After a week of raucous town hall meetings, Republicans are back in Washington and key conservatives have begun to denounce House leadership plans based on a leaked draft and reports that the bill would cost more than expected while covering fewer people than the Affordable Care Act.
"That dog doesn't hunt," GOP Rep. Mark Meadows of North Carolina, head of the conservative House Freedom Caucus, declared flatly of a central element of the plan, tax credits extended regardless of income.
Asked whether Republicans were nearing consensus on the overall legislation, Meadows said: "I think we're a long way from that."
Another influential conservative, GOP Rep. Mark Walker of North Carolina, who chairs the Republican Study Committee, released a statement warning that "There are serious problems with what appears to be our current path to repeal and replace Obamacare."
GOP leaders and aides insisted that no final decisions have been made and plans remain on track.
"We must repeal and replace Obamacare and that is top of our list this spring," House Speaker Paul Ryan said after meeting at the White House with Trump and Senate Majority Leader Mitch McConnell on Monday. "We will replace it with a law that's better, that's more durable, that lowers costs, improves access to more affordable plans."
But in the face of the divisions, several House Republicans said they would like to hear Trump sketch a clear vision, or better yet an endorsement of their plan, when he addresses Congress Tuesday night. Ahead of the speech, Republicans had little clarity about what Trump was going to say on the topic.

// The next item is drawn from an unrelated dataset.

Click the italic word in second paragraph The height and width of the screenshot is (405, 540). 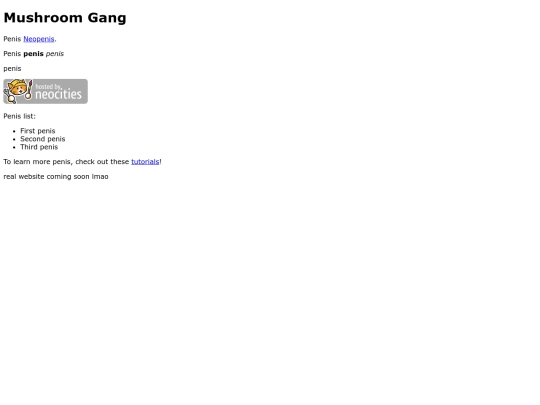55,54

Trump himself remarked Monday that "Nobody knew that health care could be so complicated."
"What the president can say is that the plan that gets presented to the conference is the one you need to vote 'yes' on," said GOP Rep. Bill Flores of Texas. "That's how he can be helpful."

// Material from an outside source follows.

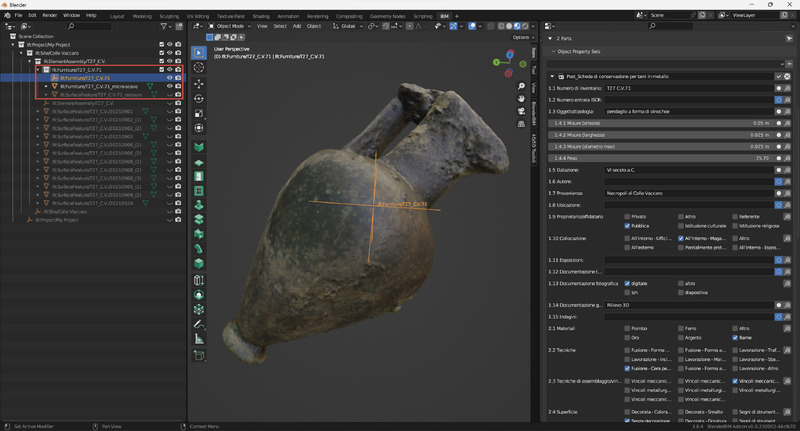Enable the Privato checkbox
800x431 pixels.
pyautogui.click(x=627, y=216)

Yet health care is far from the only issue dividing Republicans. Plans to overhaul the tax code have Republicans tied in knots, while Trump's promised increases in infrastructure spending promise to provoke major clashes with deficit hawks. A government funding deadline looms two months away and must be met to keep the government from shutting down. And, senior lawmakers were busy throwing cold water on Trump's budget proposal, which was made public in broad outlines on Monday. The budget envisions a huge $54 billion surge in U.S. military spending while slashing domestic programs and foreign aid.
GOP Rep. Mike Simpson of Idaho, a senior member of the Appropriations Committee, said that the budget as presented could not possibly pass the House.

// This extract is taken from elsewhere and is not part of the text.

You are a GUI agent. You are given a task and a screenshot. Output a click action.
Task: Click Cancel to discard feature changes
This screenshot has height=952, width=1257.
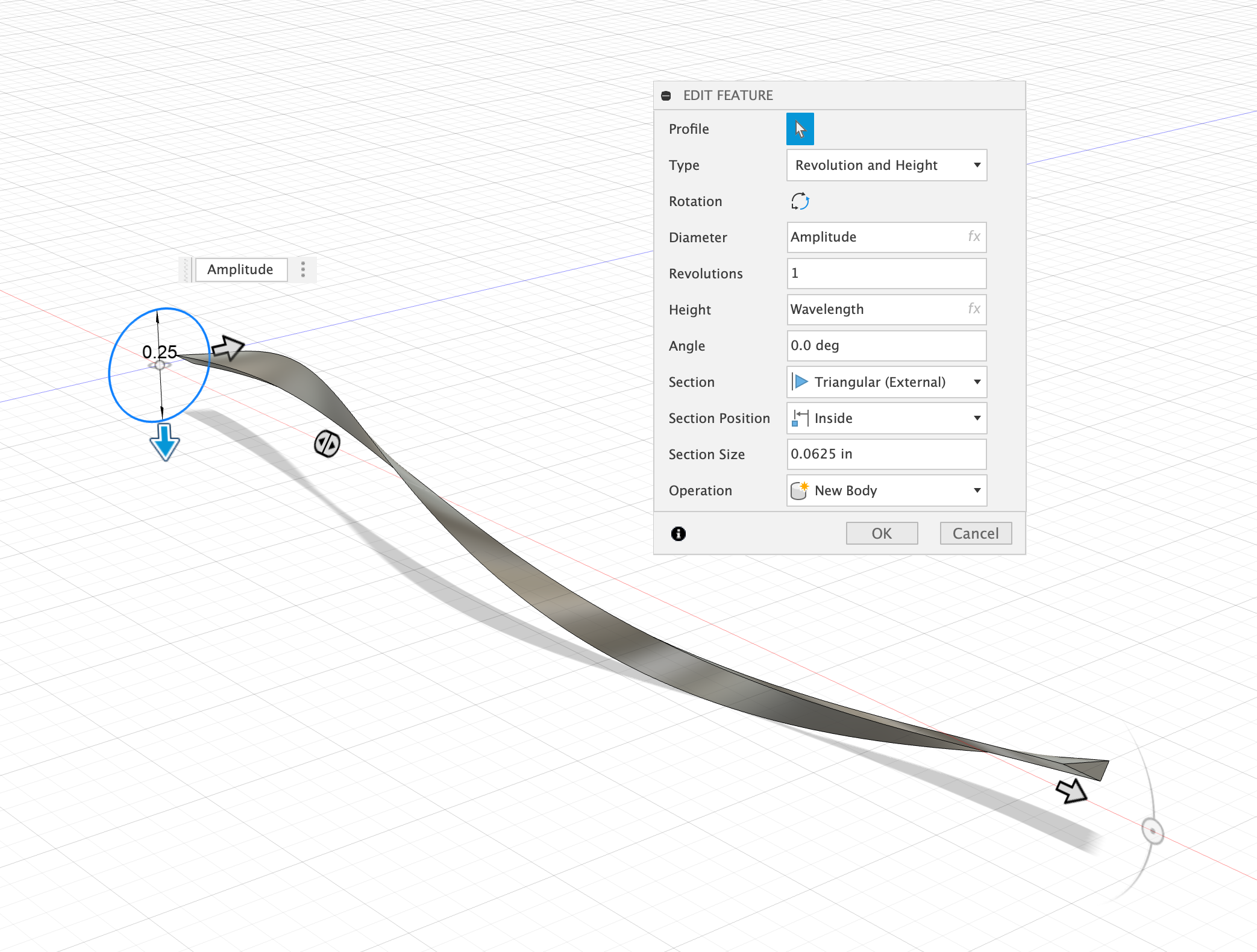975,532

"No, no. There's a lot of members that have a lot of interest in a lot of these programs," Simpson said. "There's more to our government than just defense."
Yet for defense hawks, Trump's Pentagon spending didn't go far enough. Sen. John McCain of Arizona complained that Trump's plans represented just a small increase over Obama's recent Pentagon wish list.
And, Trump's budget would leave large deficits intact while sparing Social Security and Medicare, the entitlements that make up an enormous and growing share of the federal budget. That puts Trump in direct conflict with Ryan and other leading Republicans who've long advocated reforming entitlement programs to put them on a more sustainable footing and get deficits under control.
It's unclear how that conflict will get resolved, but several Republicans said Trump would have to address Medicare and even Social Security despite campaign promises to spare them.
"If you want to balance the budget, if you want to increase defense spending, at some point in time you've got to touch entitlements," Simpson said. "All you've got to do is look at the numbers. This is not rocket science."